The Japanese word sarariiman (サラリーマン) is often described as wasei-eigo, a Japanese coinage from English elements, but it appears to be a direct borrowing of the English phrase "salaried man," which predates the Japanese usage by nearly a century.1 The term gained widespread use in Japan by 1930, emerging alongside the rapid growth of corporate bureaucracies during the interwar period.

Cartoonist Kitazawa Rakuten used the term in manga depicting "sarariiman no tengoku" (salaryman's heaven) and "sarariiman no jigoku" (salaryman's hell) as early as 1916.2 Maeda Hajime's popular 1928 novel Sarariiman Monogatari (Story of the Salaryman) helped embed the figure in popular culture.3 The word did not describe all salaried workers. It referred specifically to white-collar employees in the large bureaucracies of corporations or government offices.

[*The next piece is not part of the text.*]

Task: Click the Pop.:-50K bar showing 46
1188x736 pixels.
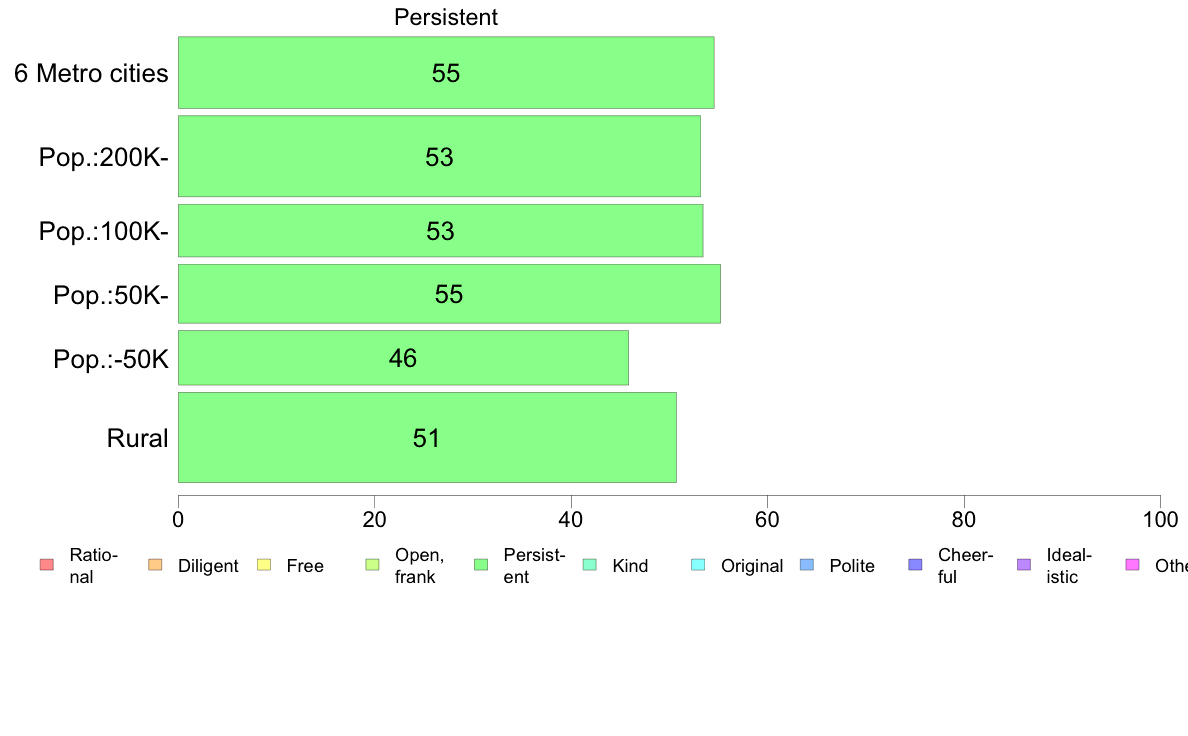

The salaryman became the organizing figure of postwar Japanese economic life. Companies offered lifetime employment, seniority-based promotion, and in return expected total dedication. Salarymen were expected to join the company directly after university, remain until mandatory retirement around age sixty, and participate in after-work socializing known as nomikai that blurred the boundary between professional and personal life.4

The cultural vocabulary that grew around the figure was revealing. Shachiku (社畜), meaning corporate livestock, and kaisha no inu, meaning company's dog, expressed the cost of the arrangement. Karōshi, death from overwork, was the most extreme consequence. The salaryman was simultaneously the hero of Japan's postwar economic recovery and the symbol of the price that recovery extracted.

1916
Kitazawa Rakuten used the term in manga depicting the salaryman's paradise and hell.
1928
Maeda Hajime's novel Sarariiman Monogatari popularized the figure in Japanese culture.
1950s-1960s
Postwar corporate expansion established the salaryman as the central figure of Japanese economic life.
1 "Salaryman," Wikipedia sourced to academic literature; confirmed in Romit Dasgupta, "Snapshots of Shōwa and Post-Shōwa Japan Through Salaryman," University of Western Australia.
2 Romit Dasgupta, "Snapshots of Shōwa and Post-Shōwa Japan Through Salaryman," academic paper, University of Western Australia.
3 Maeda Hajime, Sarariiman Monogatari (Tokyo: Tōyō Keizai Shinpōsha, 1928), cited in Dasgupta.
4 James C. Abegglen, The Japanese Factory: Aspects of Its Social Organization (Glencoe, IL: Free Press, 1958).